Page text ▸
· · · · · · ·
[OSM-dev] Problems with Planet-Excerpt Import into apidb

Fri May 22 15:53:04 BST 2009

Hi,

Am Fr, 22. Mai 2009 schrieb Brett Henderson:
> Holger Schöner wrote:
> > Okay, now the import of Europe (still the same data of about two weeks
> > ago) worked at least until before copying the data into the current
> > tables. Because this copying took forever again, I am now going to try
> > it without first running the second part of the setup scripts (creation
> > of keys and indexes).
[...]
> Let us know how you go.  If you come up with a good sequence of steps to
> follow we can document it as notes to the --write-apidb task on the
> osmosis detailed usage page.
> http://wiki.openstreetmap.org/wiki/Osmosis/DetailedUsage#--write-apidb_.2
>8--wd.29

I have now succeeded in importing the Europe extract (I think at least, I 
have not used it for anything ...). If my further usage of the database is 
going to work well and nobody has objections or knows a better way, I can 
put the steps into the wiki. The sequence of steps I used is (altogether 
taking about one and a half days, with breaks when I was not at the 
computer):

- Create db:
  sudo -u postgres createdb -E UTF8 -O <pguser> <dbname>

- Load first part of db schema into db (containing everything up to the
  last COPY statement):
  psql -d <dbname> -f apidb06-pgsql-latest-1.sql

- Import into history tables (one line ...):
  bzcat <osmdata>.osm.bz2 | JAVACMD_OPTIONS='-Xmx1536m' osmosis --read-
xml-0.6 file=/dev/stdin --write-apidb-0.6 lockTables=yes 
populateCurrentTables=no validateSchemaVersion=no database=<dbname>

- Copy  into current tables (e.g. in psql command line; is this the same
  osmosis is doing with the populateCurrentTables=yes option?):
  INSERT INTO current_nodes (id, latitude, longitude, changeset_id, visible, 
timestamp, tile, version) SELECT id, latitude, longitude, changeset_id, 
visible, timestamp, tile, version FROM nodes;
  INSERT INTO current_node_tags (id, k, v) SELECT id, k, v FROM node_tags;
  INSERT INTO current_relations (id, changeset_id, timestamp, visible, 
version) SELECT id, changeset_id, timestamp, visible, version FROM 
relations;
  INSERT INTO current_relation_tags (id, k, v) SELECT id, k, v FROM 
relation_tags;
  INSERT INTO current_relation_members (id, member_id, member_role, 
member_type, sequence_id) SELECT id, member_id, member_role, member_type, 
sequence_id FROM relation_members;
  INSERT INTO current_ways (id, changeset_id, timestamp, visible, version)
· · · · · · ·
Raw data ▸
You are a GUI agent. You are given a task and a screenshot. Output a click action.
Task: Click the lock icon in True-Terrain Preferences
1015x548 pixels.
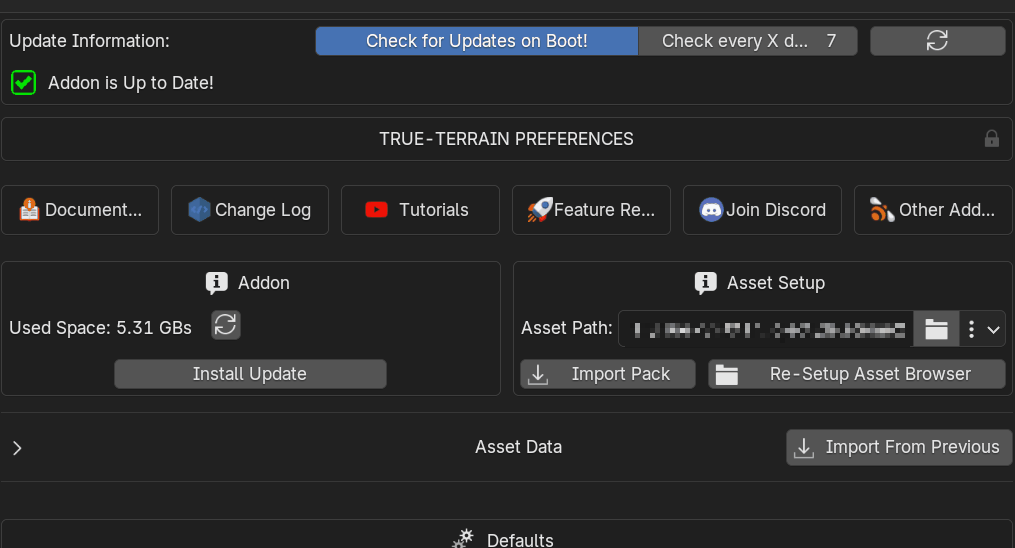coord(991,139)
· · · · · · ·
Pick up the mailing list post about importing the Europe extract into apidb right after its last line, and keep going in the same format.

SELECT id, changeset_id, timestamp, visible, version FROM ways;
  INSERT INTO current_way_tags (id, k, v) SELECT id, k, v FROM way_tags;
  INSERT INTO current_way_nodes (id, node_id, sequence_id) SELECT id, 
node_id, sequence_id FROM way_nodes;

- Create keys and indexes (everything after the last COPY statement):
  psql -d <dbname> -f apidb06-pgsql-latest-2.sql       

> I'd like to create a new task that creates PostgreSQL COPY files instead
> of talking directly to the db.  These are typically a much faster way of
> doing bulk imports.  But I won't get to it for a while.

This sounds to be a really good idea, although I do not have enough 
experience with postgresql to really know.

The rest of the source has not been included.